Entries excerpted from a collection:
________

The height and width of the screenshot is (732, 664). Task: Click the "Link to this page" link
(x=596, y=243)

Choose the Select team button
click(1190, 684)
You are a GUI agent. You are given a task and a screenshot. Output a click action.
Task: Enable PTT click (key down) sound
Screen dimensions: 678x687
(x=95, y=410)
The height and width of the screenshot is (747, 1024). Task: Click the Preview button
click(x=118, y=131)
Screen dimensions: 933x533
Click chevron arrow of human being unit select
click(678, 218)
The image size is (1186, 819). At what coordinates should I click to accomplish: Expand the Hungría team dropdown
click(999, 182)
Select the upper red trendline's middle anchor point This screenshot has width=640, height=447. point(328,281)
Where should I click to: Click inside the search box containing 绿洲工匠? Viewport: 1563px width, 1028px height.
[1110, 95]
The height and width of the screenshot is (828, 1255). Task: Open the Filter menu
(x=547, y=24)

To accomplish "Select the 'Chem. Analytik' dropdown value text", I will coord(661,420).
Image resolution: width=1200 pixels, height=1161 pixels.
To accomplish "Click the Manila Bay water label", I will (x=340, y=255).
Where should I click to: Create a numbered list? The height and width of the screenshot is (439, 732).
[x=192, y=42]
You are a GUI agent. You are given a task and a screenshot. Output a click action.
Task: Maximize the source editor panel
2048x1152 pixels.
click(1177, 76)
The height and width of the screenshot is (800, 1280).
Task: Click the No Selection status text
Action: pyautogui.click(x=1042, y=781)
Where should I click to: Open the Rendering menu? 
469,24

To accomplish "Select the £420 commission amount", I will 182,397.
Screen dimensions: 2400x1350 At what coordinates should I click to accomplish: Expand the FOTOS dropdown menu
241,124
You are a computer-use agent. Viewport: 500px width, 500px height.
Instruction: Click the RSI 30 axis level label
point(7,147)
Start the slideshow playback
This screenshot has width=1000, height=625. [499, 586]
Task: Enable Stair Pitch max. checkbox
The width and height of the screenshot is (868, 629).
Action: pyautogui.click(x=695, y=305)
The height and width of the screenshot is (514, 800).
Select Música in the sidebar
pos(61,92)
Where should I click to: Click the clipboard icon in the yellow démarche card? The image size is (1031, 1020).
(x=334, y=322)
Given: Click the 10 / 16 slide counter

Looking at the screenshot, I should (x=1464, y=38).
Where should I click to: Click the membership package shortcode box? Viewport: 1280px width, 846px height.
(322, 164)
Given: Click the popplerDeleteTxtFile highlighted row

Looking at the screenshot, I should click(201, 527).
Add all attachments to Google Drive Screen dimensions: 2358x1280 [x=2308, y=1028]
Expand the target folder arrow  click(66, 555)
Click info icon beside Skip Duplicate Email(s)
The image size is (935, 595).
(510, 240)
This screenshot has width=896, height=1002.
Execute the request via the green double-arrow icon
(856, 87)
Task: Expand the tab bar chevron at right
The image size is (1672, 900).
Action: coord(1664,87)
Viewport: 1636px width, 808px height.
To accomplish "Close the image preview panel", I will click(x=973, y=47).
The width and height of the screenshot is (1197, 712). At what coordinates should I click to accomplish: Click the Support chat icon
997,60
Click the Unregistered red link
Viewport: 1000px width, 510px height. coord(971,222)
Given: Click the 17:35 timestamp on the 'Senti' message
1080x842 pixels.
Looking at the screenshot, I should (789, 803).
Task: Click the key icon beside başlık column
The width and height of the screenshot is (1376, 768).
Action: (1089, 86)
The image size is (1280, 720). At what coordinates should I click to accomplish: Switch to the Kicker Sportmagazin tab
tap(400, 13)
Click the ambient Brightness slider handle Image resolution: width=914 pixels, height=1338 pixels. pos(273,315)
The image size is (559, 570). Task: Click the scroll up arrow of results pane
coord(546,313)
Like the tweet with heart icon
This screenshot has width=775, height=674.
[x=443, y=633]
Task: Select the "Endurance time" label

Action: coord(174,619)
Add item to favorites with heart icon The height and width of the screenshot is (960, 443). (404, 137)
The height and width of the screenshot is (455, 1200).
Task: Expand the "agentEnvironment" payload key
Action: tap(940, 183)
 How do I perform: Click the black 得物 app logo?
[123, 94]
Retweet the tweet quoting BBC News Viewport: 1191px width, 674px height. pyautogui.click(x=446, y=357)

________

* **Problem requirements**
Select every line of the entries above that contains the string "arrow", matching case exactly, and copy each one.

* **Response to the exercise**
Click chevron arrow of human being unit select
Expand the target folder arrow  click(66, 555)
Execute the request via the green double-arrow icon
The image size is (559, 570). Task: Click the scroll up arrow of results pane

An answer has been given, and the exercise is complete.